Qualys, Inc. (NASDAQ: QLYS), a pioneering provider and leader of cloud-based compliance and security solutions, has announced the availability of TotalCloud 2.0, a significant upgrade to the Cloud Native Application Protection Platform (CNAPP) powered by AI, offering a unified and prioritized view of cloud risks and extending its protection to SaaS applications.
The transition to SaaS and multi-cloud environments offers companies the opportunity to be more agile and innovative, but also presents complex security challenges. This has led to the adoption of numerous security tools with different, and sometimes contradictory, perspectives on the organization’s risk level. Managing these diverse risks across fragmented environments poses a challenge for companies, hindering effective prioritization, reporting, and remediation of risks.
TotalCloud 2.0 with TruRisk Insights provides a unique and prioritized view of cloud risks by correlating unique indicators from various Qualys sources such as Cloud Workload Protection (CWP), Cloud Security Posture Management (CSPM), and Cloud Detection and Response (CDR), and combining them with SaaS and infrastructure data to enable organizations to quickly address the most critical threats.

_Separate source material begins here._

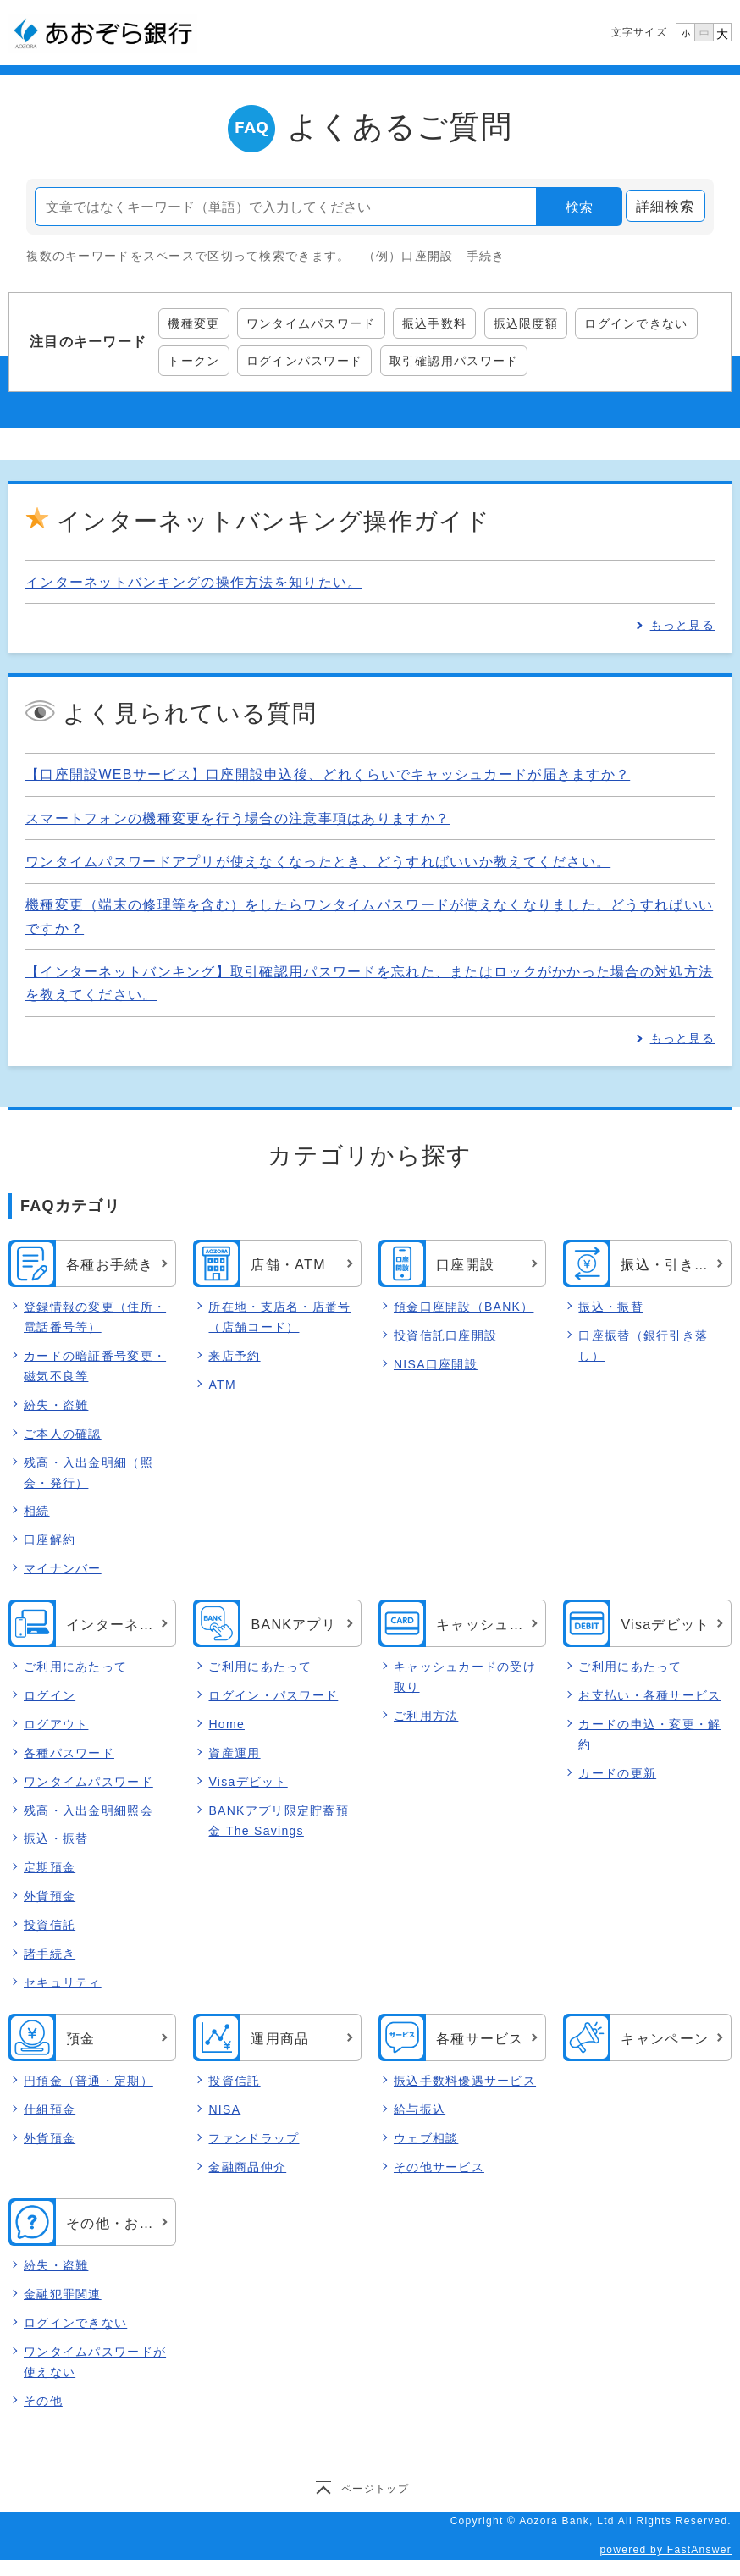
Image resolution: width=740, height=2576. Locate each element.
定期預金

The improvements incorporated in Qualys TotalCloud 2.0 streamline operations by providing:
– A unified and prioritized view of cloud risks: TruRisk Insights streamlines the identification of high-risk assets. By analyzing anonymous customer data*, Qualys located over 120,000 internet-accessible cloud workloads, and less than 10% had confirmed vulnerabilities. Qualys TruRisk Insights correlated risk indicators and identified less than 0.3% of workloads with a confluence of suspicious activities, malware, and misconfigurations. This simplified approach allowed organizations to prioritize critical issues by eliminating 99% of workloads that did not require immediate attention. Additionally, TotalCloud 2.0 integrates data from External Attack Surface Management (EASM) solutions, providing visibility into how external threats can perceive and target cloud assets.
– Comprehensive protection for SaaS applications: Current threats extend beyond the public cloud to the critical SaaS applications of organizations. Without adequate protection, these applications can serve as entry points for lateral movements into the cloud environment. The recent SEC regulation requires public companies to disclose cyber incidents and comply with certain cybersecurity requirements for data stored in SaaS systems. TotalCloud is the first CNAPP solution to incorporate SaaS Security Posture Management (SSPM), ensuring that configurations and permissions in applications such as Microsoft 365, Zoom, Slack, Google Workspace, etc. seamlessly integrate into the organization’s overall security posture for better decision-making.
– Supply chain risk mitigation: TotalCloud easily scans all open-source software before and after deployment in various computing workloads, including containers, using both agent and agentless techniques. This comprehensive approach significantly reduces supply chain risk by identifying vulnerabilities in multi-cloud environments.
– Reduction of operational risks: Streamlines operations and eliminates silos between IT and security teams through ITSM. It also enables automatic ticket assignment and orchestration of remediation through ITSM tools such as ServiceNow or JIRA to significantly reduce risk and accelerate remediation time.
“The security management of multiple SaaS and cloud applications can result in scattered risk scores that organizations find difficult to prioritize, let alone remediate,” highlighted Sumedh Thakar, President and CEO of Qualys. “TotalCloud 2.0 silences the noise from different security tools, providing a clear and prioritized view of risk across multiple clouds, SaaS applications, and assets. This ensures rapid resolution of critical issues, drastically reducing the organization’s risk.”
*(Source: Qualys customer data, 2021)
In conclusion, the release of TotalCloud 2.0 represents a significant advancement in cloud security, addressing the growing complexities and challenges presented by SaaS and multi-cloud environments. With its unified view of cloud risks and comprehensive protection for SaaS applications, Qualys continues to demonstrate its commitment to providing innovative and effective security solutions for organizations navigating the evolving landscape of digital transformation.